◆ **Provided passage**:
------------------------------------
University President Peter Salovey has a high profile supporter of his recent policy responses to concerns about racism and discrimination at Yale: Secretary of Education Arne Duncan.
In a Nov. 23 article by Mic, an online news source tailored for young people, Duncan said he personally called Salovey to thank him for taking “very significant action” through the policy steps Salovey announced on Nov. 17. Salovey said his conversation with Duncan focused on Yale’s specific response to racial concerns as well as the potential for a larger nationwide dialogue.
“I would characterize the telephone call as covering two things: the Secretary expressed his support for the approach that Yale is taking as described by the policy announcement on the Tuesday prior to Thanksgiving, and he spoke about the ways a conversation about the challenges faced by many colleges and universities might be organized,” Salovey said.
In the Mic article, Duncan contrasted the response of the Yale administration to that of the University of Missouri, calling the latter a “flipped situation” in which senior administrators seemed to not be engaged with or understanding of student concerns, though he added that he is not aware of all the details. Duncan also told Mic that his department is unsure of what its role should be in responding to these controversies, but is still exploring a series of potential policy responses to address racism at colleges and universities.
------------------------------------
◆ **Given information**:
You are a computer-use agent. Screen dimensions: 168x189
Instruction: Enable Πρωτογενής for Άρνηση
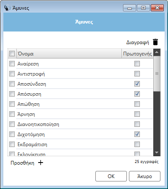coord(137,114)
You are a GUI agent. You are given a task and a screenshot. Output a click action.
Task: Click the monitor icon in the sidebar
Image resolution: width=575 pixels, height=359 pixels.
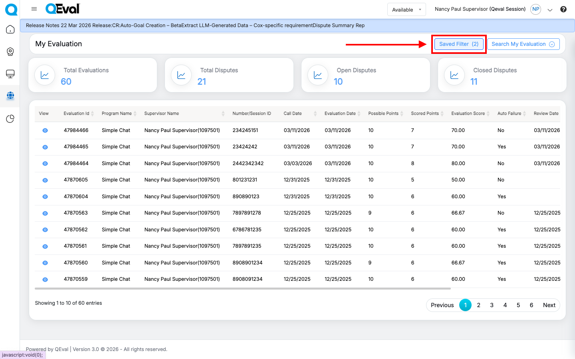(x=10, y=74)
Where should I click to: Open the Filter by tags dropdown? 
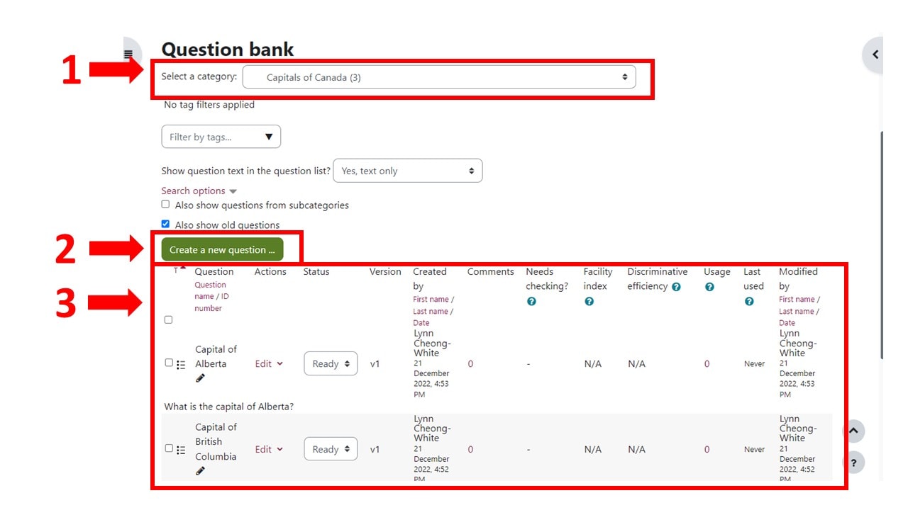[221, 137]
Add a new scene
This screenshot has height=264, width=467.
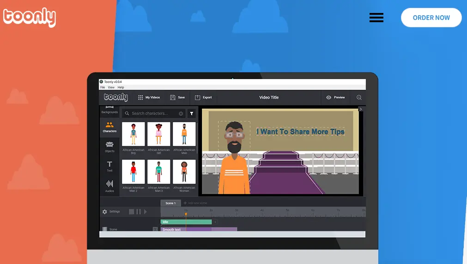click(x=195, y=203)
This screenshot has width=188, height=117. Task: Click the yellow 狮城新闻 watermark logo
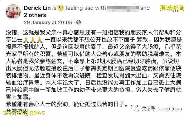pos(172,8)
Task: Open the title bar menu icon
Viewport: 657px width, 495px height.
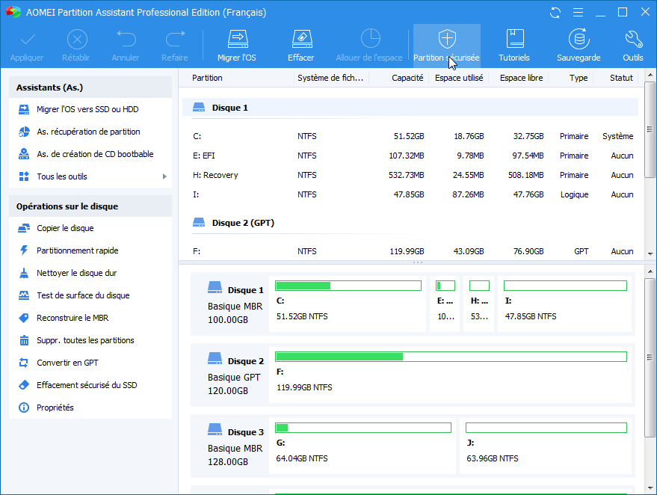Action: pos(577,13)
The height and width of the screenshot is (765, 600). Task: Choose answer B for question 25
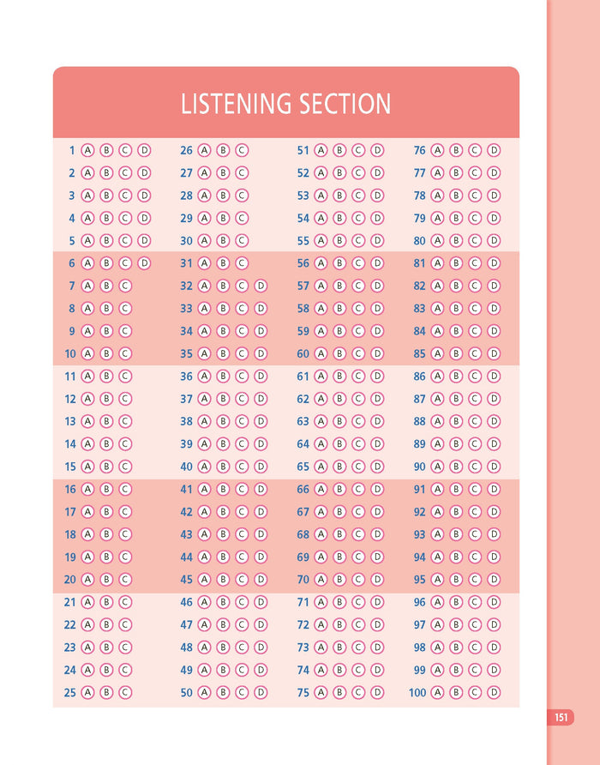pos(106,692)
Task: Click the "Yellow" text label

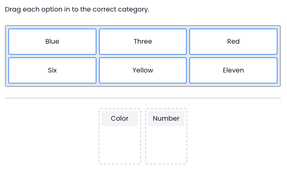Action: tap(143, 70)
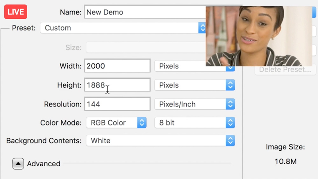
Task: Click into the Height field showing 1888
Action: point(117,85)
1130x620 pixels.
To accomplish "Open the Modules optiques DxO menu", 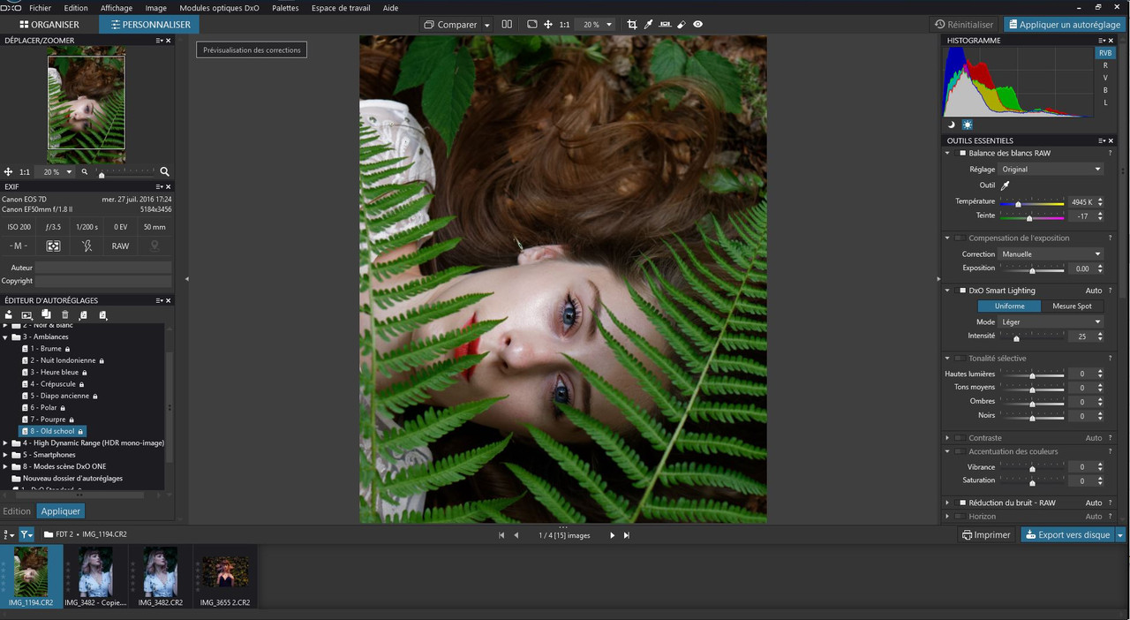I will [219, 8].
------------------------------------
◆ **What to work on**:
(a) Condense the paragraph of the Yale article that begins "In the Mic article, Duncan contrasted" into a short bulleted list that keeps its main facts.
(b) Write the next few paragraphs of the article on Secretary Duncan's support for Salovey, picking up after its final sentence.
The rows have no connection to the article on Secretary Duncan's support for Yale's policies.

◆ **Per-task outputs**:
(a)
- Duncan contrasted the Yale administration's response with that of the University of Missouri.
- He called Missouri a "flipped situation," in which senior administrators seemed neither engaged with nor understanding of student concerns.
- He added that he is not aware of all the details.
- His department is unsure what its role in these controversies should be.
- It is still exploring potential policy responses to address racism at colleges and universities.

(b)
But all six education experts interviewed by the News said that individual colleges and universities, rather than the Department of Education, should enact policy responses that directly address issues of racism on their campuses.
Richard Elmore, an education professor at Harvard, said that while politicians and public officials may push for publicity for national policy changes, he believes doing so would be a mistake.
“I think nationalizing an issue like this during a period in which political discourse has become toxic and largely uninformed by any real grasp of the history or economics of race in America would be a major error,” Elmore said. “It is unbelievable to me that anyone living and working on a college or university campus over the past two decades couldn’t have seen this situation coming; it has been a visible part of the culture for a long time.”
Elmore added that each institution has its own unique issues and should therefore search for specialized solutions.
Howard Gardner, a Harvard professor of cognition and education, said because the country is divided on educational and racial issues, he is pessimistic about the likelihood of a national response and would prefer that individual campuses establish policies of their own. Through this “bottom-up” experimentation, policies that prove most effective would spread naturally, he said.
Elizabeth Carroll, the director of Yale’s Education Studies Program, said it would be difficult for the Department of Education to establish policies that combat discrimination on college campuses directly. However, she said there is room for an indirect response.
“My instinct is that [the Department of Education] should continue to do better promoting access to college through student financial aid policy — something I know they have been focusing on over the past few years in light of the student-loan crisis — to better support more underrepresented students,” Carroll said. “This would put more students who want to attend college in the position to do so, thus helping campuses better mirror our country’s demographics.”
Harvard education professor Danielle Allen said national policy could be used to foster more diverse faculty bodies, adding that the government could achieve this by ending the war on drugs and investing in early-childhood education.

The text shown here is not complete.